▸ Task requirements
What lines of the data hold the string "computer"? Copy them all.

*-*-*

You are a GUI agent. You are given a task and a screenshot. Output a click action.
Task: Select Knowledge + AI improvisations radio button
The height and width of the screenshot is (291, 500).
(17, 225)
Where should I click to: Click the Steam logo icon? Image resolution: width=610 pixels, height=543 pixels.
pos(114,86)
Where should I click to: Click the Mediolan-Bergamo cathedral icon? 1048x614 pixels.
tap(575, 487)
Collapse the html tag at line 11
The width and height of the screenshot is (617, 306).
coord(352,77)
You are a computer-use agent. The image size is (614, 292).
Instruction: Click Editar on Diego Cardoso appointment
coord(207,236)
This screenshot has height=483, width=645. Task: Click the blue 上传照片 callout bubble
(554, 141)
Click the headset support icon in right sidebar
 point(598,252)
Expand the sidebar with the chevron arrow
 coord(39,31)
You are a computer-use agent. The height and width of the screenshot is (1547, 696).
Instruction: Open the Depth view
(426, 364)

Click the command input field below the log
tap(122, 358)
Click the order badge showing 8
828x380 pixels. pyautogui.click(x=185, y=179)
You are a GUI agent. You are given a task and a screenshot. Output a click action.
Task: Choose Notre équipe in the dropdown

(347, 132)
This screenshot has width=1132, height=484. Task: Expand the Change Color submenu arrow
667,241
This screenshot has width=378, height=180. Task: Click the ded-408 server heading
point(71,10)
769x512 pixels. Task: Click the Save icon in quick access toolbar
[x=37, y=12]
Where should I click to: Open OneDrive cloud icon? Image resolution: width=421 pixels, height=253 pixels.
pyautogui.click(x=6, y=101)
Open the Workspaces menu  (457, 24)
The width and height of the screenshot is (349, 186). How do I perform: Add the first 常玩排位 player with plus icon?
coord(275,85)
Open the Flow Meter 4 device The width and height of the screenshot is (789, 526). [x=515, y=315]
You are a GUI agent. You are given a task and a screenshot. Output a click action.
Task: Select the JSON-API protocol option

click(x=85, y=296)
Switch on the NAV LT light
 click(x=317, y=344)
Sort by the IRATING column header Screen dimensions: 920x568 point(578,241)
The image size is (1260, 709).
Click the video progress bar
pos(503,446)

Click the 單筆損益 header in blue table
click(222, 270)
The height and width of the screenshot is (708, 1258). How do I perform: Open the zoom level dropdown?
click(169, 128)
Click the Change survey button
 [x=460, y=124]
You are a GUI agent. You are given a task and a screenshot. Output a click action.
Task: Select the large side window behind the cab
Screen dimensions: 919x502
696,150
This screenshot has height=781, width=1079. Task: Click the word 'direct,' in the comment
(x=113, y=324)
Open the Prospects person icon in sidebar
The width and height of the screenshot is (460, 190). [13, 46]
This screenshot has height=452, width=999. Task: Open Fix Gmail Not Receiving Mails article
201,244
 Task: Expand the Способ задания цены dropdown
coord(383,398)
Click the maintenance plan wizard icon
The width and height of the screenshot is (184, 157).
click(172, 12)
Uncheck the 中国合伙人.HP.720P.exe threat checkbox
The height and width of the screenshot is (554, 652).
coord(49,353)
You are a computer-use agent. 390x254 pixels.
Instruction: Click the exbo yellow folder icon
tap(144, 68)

*-*-*

▸ Answer area
You are a computer-use agent. The image size is (614, 292).
You are a computer-use agent. The height and width of the screenshot is (1547, 696).
You are a computer-use agent. 390x254 pixels.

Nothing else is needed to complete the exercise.